Chris_Knoll · October 26, 2016, 7:26pm

when you populate the mashup table, yes, you’d need a case statement there, to populate the right X_concept_type_id column with the right concept ID. But that’s just when you etl’d the data into the mashup form. For your views, yo know that when you create the view for PROCEDURE_OCCURRENCE, just read from the procedure_type_concept_id field. Am I understanding that correctly?

DTorok · October 26, 2016, 7:49pm

Your scheme would work, but I did not want to have the big case statement,
nor hard code the mapping from the default domain to the target domain in
the select statement. Instead we determine the event type for the default
domain in the mash-up table. For example if getting conditions from and
EHR system set the event type id in mash-up table to EHR Chief complaint or
EHR Episode, or EHR problem list entry where concept_class is Condition
Type.

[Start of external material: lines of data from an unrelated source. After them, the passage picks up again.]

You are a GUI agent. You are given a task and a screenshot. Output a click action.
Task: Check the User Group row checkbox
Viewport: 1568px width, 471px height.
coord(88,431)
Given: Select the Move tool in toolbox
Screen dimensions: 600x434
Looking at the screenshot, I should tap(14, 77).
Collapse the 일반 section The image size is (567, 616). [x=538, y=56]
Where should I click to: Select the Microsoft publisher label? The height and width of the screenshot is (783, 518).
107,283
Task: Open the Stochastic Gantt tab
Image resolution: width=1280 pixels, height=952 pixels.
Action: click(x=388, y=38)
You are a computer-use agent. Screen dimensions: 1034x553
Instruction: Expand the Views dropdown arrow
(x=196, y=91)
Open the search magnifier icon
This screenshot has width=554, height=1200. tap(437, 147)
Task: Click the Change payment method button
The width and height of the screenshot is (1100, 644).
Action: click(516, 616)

When defining the view, select into a table that maps the Condition
Type concept to the Type concept for the target domain determined by the
vocabulary.

Mark_Danese · December 12, 2016, 7:34pm

We are almost done and we have the model on GitHub: https://github.com/outcomesinsights/generalized_data_model – we have a few small issues to resolve on the final structure for our “details” tables. And we might be deficient in some of the measurement and drug exposure columns specific to OMOP, which could obviously be added easily.

The reason this might be useful to the OHDSI community is that it provides a way to do all of the data relocation and grouping, prior to doing the visit creation and vocabulary mapping. And if somebody is doing ETLs to both Sentinel and OMOP, it gives a nice stopping place from which they can get to both data models.

Once I get the manuscript done, I will link to it.